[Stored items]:

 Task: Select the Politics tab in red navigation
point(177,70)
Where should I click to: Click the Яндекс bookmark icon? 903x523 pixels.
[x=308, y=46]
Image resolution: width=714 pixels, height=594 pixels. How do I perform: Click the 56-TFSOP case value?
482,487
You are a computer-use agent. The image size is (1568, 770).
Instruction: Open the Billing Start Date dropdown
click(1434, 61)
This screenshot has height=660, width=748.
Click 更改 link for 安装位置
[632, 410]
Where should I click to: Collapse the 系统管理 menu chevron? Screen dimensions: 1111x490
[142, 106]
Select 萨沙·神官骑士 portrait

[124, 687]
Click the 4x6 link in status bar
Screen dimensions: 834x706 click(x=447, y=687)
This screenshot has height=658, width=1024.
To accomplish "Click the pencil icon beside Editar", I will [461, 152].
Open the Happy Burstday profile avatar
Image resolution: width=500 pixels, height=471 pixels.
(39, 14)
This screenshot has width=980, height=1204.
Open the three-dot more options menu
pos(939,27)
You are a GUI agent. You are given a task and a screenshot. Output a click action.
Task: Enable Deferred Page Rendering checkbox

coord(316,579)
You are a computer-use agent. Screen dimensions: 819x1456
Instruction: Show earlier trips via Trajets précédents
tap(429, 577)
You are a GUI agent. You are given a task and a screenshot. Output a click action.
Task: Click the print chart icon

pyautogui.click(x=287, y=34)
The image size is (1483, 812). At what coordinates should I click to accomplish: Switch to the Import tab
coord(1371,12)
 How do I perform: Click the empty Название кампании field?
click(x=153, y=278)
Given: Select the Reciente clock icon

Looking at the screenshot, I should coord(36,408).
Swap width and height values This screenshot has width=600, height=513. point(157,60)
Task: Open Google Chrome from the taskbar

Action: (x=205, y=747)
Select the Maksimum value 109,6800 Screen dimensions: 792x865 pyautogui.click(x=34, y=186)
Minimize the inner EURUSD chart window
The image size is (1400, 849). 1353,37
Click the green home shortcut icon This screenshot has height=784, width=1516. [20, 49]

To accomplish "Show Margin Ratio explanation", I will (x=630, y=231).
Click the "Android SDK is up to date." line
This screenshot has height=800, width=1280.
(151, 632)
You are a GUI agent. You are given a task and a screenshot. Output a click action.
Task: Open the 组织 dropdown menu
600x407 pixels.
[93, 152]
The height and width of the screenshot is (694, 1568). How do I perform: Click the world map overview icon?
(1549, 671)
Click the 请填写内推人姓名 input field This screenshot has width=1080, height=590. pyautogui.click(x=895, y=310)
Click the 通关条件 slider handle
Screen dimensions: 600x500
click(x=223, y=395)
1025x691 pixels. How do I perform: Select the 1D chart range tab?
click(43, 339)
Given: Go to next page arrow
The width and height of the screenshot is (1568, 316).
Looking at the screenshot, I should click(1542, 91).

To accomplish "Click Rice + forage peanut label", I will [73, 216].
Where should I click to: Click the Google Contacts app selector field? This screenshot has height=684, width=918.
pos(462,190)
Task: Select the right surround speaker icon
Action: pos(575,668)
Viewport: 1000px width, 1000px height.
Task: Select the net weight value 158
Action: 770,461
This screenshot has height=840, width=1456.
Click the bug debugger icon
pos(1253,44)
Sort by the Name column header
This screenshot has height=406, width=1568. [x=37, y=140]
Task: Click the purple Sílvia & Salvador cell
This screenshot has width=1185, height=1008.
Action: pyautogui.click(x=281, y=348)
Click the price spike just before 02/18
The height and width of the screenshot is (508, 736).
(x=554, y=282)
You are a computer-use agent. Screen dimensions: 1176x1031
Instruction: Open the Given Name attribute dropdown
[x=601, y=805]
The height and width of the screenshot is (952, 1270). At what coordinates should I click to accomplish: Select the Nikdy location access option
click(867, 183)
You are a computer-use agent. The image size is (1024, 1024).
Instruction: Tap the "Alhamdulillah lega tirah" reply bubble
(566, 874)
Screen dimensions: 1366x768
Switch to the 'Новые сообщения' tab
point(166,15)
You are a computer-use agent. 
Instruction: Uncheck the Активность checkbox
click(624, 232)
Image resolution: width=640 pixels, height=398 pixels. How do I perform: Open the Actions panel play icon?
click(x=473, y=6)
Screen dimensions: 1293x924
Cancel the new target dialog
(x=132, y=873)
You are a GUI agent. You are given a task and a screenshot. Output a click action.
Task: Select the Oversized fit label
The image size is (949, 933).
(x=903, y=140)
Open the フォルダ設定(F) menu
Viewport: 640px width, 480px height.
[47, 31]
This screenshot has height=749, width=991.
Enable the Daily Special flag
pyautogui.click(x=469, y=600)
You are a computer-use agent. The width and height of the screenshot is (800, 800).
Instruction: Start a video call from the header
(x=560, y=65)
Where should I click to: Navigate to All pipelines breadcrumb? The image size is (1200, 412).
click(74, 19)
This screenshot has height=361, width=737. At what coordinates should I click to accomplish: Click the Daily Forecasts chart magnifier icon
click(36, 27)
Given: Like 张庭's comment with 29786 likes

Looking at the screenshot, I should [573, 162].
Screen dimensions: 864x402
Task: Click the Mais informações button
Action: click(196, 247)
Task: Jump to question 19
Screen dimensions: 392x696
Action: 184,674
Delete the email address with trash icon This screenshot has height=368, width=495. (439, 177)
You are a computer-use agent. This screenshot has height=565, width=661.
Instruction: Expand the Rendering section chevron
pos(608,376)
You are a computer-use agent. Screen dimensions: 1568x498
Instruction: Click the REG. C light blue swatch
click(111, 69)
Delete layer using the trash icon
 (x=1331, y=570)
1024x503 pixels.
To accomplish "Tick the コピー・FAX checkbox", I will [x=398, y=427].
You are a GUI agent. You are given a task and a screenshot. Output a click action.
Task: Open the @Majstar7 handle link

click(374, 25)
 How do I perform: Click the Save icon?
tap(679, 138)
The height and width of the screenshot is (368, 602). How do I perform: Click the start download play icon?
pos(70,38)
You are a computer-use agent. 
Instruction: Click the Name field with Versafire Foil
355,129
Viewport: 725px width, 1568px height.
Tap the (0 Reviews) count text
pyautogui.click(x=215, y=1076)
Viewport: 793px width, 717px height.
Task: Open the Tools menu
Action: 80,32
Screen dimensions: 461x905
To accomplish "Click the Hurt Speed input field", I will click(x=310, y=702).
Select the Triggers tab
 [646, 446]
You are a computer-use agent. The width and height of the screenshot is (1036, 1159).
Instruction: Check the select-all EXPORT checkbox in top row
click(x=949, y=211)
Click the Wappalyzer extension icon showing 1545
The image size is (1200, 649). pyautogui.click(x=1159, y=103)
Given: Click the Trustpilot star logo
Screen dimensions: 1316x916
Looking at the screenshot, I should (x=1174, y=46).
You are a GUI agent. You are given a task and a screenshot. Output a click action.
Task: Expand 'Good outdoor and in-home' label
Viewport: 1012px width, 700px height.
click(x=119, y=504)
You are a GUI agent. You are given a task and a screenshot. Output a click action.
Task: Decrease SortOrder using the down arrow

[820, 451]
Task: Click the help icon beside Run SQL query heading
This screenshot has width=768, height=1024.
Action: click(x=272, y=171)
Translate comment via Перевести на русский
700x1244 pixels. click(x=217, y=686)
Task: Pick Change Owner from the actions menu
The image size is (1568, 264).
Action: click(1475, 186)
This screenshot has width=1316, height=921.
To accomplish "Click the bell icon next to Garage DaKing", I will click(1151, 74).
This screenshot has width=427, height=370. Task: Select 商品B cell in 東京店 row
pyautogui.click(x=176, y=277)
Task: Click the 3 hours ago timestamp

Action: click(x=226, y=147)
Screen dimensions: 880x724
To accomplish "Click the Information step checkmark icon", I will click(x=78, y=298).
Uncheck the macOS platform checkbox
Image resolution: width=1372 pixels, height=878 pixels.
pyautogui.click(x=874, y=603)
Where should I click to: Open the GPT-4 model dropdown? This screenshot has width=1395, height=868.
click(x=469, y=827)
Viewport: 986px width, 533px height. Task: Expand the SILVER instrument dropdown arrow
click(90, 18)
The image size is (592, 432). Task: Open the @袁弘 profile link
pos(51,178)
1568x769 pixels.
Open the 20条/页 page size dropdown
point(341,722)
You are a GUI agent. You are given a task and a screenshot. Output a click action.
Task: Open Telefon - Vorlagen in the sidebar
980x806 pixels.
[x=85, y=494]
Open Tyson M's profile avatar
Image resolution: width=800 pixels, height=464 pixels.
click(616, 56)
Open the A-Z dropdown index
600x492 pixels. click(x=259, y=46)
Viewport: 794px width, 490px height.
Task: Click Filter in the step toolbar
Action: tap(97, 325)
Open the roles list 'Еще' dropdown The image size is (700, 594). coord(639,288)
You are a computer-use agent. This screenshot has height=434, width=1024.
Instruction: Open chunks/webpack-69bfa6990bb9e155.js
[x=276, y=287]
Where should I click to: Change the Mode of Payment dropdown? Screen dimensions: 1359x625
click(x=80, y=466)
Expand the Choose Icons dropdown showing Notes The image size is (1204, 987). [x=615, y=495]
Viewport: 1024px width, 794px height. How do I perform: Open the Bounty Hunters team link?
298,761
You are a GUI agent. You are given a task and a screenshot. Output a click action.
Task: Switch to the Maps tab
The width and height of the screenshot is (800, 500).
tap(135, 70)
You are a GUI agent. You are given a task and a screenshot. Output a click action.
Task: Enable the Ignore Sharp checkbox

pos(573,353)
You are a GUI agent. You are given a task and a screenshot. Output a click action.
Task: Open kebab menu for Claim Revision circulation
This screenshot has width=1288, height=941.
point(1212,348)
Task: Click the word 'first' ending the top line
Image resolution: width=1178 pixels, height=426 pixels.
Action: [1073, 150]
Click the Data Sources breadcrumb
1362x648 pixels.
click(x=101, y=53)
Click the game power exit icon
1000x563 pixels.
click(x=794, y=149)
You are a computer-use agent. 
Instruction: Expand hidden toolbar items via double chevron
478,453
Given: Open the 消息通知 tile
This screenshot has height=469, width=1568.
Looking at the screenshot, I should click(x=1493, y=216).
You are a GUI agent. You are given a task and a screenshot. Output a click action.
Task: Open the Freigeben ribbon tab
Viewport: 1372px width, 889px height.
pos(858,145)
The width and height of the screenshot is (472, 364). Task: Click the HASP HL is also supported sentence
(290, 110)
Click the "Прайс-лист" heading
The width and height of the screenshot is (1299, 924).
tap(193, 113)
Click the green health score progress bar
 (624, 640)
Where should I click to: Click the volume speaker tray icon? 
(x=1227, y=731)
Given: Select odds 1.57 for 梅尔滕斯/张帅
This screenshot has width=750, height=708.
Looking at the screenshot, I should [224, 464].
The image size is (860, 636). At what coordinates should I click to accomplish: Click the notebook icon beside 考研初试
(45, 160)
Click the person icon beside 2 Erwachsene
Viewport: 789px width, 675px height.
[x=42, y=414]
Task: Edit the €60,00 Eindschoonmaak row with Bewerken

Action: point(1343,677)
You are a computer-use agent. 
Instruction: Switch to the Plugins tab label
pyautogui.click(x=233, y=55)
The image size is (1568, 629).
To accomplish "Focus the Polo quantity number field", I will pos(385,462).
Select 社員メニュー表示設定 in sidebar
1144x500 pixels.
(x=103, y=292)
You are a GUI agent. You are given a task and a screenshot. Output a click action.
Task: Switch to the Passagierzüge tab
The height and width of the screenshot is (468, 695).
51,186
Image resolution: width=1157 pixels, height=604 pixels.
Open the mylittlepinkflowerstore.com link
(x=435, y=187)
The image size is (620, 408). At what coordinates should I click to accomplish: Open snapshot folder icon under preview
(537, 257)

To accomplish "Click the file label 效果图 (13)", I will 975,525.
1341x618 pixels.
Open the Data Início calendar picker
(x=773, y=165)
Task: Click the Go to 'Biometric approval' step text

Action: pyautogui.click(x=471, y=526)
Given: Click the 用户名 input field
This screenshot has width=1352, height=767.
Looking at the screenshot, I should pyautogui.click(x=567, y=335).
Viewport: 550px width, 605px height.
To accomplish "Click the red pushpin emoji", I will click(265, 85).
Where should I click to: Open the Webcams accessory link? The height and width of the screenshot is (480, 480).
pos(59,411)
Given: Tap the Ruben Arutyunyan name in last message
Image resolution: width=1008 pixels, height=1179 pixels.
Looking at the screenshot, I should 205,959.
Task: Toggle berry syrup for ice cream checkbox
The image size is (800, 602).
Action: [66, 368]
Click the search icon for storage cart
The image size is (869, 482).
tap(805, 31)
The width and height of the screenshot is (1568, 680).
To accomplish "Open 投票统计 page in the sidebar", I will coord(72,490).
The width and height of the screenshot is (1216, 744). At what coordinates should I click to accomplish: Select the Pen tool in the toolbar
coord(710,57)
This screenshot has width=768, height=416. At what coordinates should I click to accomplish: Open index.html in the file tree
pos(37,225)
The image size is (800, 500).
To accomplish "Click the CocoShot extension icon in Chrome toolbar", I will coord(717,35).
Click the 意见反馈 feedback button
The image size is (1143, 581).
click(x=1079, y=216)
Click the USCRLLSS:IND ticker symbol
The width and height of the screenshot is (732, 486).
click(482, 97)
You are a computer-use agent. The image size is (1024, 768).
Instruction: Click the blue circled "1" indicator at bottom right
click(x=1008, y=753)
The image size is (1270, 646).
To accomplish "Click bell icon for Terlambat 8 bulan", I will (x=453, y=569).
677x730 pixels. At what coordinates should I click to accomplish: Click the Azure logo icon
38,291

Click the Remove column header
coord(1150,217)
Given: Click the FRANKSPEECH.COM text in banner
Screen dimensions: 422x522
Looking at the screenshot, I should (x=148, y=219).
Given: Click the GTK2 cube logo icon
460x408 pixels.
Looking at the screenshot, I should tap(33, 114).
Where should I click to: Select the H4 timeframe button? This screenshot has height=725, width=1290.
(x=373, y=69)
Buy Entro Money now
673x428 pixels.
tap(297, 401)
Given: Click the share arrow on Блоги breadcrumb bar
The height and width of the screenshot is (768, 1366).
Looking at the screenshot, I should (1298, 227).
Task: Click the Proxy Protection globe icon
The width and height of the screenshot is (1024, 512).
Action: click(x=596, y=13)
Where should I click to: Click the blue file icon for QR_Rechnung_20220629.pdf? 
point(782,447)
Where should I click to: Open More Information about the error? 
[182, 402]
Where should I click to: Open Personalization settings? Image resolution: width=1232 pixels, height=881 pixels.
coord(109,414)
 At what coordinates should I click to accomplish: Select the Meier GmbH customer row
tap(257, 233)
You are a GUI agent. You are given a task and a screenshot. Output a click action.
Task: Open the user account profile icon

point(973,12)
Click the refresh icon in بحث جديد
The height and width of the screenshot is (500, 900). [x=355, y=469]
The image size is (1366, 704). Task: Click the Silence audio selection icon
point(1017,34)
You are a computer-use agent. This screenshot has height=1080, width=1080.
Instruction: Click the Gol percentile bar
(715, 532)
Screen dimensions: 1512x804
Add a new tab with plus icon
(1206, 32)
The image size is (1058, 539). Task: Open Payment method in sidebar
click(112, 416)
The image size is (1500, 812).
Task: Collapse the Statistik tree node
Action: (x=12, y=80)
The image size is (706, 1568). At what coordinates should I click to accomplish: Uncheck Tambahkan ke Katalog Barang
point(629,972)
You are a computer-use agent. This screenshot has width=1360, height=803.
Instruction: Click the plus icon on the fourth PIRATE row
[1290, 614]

[ACTIVITY]: Return a copy of each line in the records above that has "heading" in it.

[TASK ANSWER]:
Task: Click the help icon beside Run SQL query heading
Click the "Прайс-лист" heading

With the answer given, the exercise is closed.